# Thread: Trigonometric Identities, need help fast!

1. ## Trigonometric Identities, need help fast!

I'm reading on a distance, and this is the first time I just got totally stuck. I need help really fast!

It's probably really easy.

I understand that sin^2v + cos^2v = 1

Now for an example:
_________________________________________
What is Sin(v) if cos(v) = -(24/25)?
I'm doing sin^2(v) = 1-(-(24/25)^2) = 1.9216 which ofcourse is wrong (answer is -(7/25)).
_________________________________________

Example 2:

_________________________________________
1/cos^2(v) = 1 + tan^2(v)
This is how the solution is written in the book:
1+tan^2(v) = 1 + (sin^2(v)/cos^2(v)) = (cos^2(v) + sin^2(v))/cos^2(v)
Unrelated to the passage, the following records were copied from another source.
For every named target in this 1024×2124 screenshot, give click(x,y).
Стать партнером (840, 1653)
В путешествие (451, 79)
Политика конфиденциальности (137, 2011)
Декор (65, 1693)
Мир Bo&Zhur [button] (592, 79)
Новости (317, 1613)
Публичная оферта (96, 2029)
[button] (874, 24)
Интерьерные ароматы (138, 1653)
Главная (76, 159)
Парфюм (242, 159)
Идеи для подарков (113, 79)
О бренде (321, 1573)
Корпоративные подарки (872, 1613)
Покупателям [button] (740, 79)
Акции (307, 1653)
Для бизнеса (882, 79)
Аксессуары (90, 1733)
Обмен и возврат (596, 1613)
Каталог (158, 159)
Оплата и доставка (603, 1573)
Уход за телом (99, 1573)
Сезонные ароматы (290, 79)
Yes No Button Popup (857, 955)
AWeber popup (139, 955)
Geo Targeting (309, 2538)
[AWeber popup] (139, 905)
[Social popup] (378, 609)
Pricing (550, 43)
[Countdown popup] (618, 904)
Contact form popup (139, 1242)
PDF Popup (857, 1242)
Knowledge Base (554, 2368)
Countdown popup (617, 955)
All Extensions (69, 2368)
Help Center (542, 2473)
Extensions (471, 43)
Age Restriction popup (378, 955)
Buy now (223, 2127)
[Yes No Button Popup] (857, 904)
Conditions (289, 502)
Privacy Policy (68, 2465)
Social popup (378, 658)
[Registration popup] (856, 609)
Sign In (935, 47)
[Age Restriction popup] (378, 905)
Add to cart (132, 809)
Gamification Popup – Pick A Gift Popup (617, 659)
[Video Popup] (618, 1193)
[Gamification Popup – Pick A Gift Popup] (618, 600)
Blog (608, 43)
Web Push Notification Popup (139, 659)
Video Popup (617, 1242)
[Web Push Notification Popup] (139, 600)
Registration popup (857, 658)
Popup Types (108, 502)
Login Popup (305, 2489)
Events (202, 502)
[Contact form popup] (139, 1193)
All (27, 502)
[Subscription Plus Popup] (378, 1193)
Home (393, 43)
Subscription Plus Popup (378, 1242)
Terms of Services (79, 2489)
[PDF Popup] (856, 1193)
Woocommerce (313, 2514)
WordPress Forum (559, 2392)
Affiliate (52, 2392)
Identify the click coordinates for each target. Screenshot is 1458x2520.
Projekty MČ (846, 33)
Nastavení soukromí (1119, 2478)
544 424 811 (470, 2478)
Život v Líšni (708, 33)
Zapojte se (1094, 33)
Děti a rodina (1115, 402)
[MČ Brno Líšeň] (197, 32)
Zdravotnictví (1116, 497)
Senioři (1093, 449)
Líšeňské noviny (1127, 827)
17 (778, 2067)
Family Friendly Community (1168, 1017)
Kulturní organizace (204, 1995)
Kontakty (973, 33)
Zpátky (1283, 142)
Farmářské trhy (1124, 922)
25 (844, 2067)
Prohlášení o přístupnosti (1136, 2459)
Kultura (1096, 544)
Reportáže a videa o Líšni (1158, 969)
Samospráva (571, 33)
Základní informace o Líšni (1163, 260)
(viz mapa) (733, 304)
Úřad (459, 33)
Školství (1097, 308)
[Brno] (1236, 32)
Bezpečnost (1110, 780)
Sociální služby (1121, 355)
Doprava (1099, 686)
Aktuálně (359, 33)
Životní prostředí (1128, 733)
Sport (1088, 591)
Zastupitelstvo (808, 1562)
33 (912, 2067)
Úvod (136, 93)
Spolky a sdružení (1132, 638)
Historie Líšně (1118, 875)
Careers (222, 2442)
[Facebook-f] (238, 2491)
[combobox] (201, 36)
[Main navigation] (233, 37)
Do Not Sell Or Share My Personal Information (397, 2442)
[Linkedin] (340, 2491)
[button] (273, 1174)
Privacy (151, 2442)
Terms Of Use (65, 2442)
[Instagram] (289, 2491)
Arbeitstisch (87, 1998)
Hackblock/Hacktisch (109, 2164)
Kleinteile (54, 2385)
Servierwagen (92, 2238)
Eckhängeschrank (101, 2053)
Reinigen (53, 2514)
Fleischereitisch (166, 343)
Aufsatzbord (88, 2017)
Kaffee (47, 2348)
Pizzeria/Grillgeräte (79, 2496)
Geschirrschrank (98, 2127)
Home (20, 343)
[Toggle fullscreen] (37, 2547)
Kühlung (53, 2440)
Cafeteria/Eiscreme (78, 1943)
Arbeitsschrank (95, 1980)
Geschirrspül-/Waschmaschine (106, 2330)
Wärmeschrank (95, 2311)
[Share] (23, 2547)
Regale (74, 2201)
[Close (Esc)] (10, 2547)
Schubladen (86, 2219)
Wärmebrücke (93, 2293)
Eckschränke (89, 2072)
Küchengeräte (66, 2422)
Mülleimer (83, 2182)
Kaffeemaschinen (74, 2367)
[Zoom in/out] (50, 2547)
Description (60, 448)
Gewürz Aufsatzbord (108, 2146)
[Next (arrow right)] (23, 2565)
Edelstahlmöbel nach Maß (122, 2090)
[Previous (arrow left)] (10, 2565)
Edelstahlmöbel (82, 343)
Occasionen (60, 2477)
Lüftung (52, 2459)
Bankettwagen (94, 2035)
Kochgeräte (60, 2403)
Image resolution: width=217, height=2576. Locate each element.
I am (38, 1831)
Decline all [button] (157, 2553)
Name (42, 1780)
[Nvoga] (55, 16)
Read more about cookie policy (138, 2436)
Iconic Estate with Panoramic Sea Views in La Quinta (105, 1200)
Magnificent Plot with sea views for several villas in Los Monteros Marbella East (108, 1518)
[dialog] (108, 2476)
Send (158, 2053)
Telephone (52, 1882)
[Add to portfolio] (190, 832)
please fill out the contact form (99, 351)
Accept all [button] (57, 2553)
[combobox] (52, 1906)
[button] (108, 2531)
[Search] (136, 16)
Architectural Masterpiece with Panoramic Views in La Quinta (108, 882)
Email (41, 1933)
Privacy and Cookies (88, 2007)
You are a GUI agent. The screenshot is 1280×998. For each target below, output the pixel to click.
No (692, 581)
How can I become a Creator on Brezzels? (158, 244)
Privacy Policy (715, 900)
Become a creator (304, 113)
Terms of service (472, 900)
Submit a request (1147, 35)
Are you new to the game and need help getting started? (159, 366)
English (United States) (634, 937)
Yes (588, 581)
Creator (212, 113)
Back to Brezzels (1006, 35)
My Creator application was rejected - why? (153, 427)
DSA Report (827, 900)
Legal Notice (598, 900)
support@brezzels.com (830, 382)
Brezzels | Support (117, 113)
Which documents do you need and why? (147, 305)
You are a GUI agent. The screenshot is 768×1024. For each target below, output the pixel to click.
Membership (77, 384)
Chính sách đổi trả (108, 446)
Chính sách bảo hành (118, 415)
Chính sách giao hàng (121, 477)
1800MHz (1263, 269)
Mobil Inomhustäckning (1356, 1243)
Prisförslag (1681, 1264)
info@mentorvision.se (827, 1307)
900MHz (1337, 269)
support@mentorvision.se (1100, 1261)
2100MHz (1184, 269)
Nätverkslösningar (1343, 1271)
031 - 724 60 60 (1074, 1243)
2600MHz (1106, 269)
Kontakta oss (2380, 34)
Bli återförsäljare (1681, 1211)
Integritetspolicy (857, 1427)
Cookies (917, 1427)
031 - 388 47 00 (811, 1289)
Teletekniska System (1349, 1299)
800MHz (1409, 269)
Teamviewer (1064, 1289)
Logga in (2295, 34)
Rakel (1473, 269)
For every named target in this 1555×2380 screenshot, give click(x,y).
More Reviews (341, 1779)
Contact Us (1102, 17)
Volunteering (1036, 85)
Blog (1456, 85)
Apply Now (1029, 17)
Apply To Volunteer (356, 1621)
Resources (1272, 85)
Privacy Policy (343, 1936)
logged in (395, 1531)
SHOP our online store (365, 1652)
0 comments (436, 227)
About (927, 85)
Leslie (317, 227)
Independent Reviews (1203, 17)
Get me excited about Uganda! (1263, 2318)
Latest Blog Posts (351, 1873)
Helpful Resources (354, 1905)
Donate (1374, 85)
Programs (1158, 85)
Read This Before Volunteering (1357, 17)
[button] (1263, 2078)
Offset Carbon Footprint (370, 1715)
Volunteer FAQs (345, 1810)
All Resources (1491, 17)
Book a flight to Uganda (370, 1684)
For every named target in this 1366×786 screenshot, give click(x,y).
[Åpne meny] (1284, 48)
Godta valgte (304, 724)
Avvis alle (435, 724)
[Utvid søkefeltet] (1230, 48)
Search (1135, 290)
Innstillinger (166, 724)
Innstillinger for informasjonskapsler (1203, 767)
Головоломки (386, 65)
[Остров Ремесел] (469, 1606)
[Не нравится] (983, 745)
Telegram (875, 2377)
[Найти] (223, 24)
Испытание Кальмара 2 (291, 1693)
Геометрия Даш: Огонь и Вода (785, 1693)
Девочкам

For some reason I don't get how 1 becomes cos^2(v).
_________________________________________

What am I doing wrong? Appreciate help!!

2. Originally Posted by vane505
What is Sin(v) if cos(v) = -(24/25)?
I'm doing sin^2(v) = 1-(-(24/25)^2) = 1.9216 which ofcourse is wrong
Be a little more careful with your "minus" signs. If cos(v) = -24/25, then [cos(v)]^2 = [-24/25]^2, not -[24/25]^2. The square is on all of the value, not just the fraction!

Originally Posted by vane505
1/cos^2(v) = 1 + tan^2(v)
This is how the solution is written in the book:
1+tan^2(v) = 1 + (sin^2(v)/cos^2(v)) = (cos^2(v) + sin^2(v))/cos^2(v)
For some reason I don't get how 1 becomes cos^2(v).
It wasn't that the 1 "became" a cosine squared. It's that they converted the "1" to the common denominator:

. . . . .$\displaystyle 1\, +\, \frac{\sin^2{(v)}}{\cos^2{(v)}}$

. . . . .$\displaystyle \frac{\cos^2{(v)}}{\cos^2{(v)}}\, +\, \frac{\sin^2{(v)}}{\cos^2{(v)}}$

. . . . .$\displaystyle \frac{\cos^2{(v)}\, +\, \sin^2{(v)}}{\cos^2{(v)}}$

Hope that helps!

3. Thank you! Got both of them now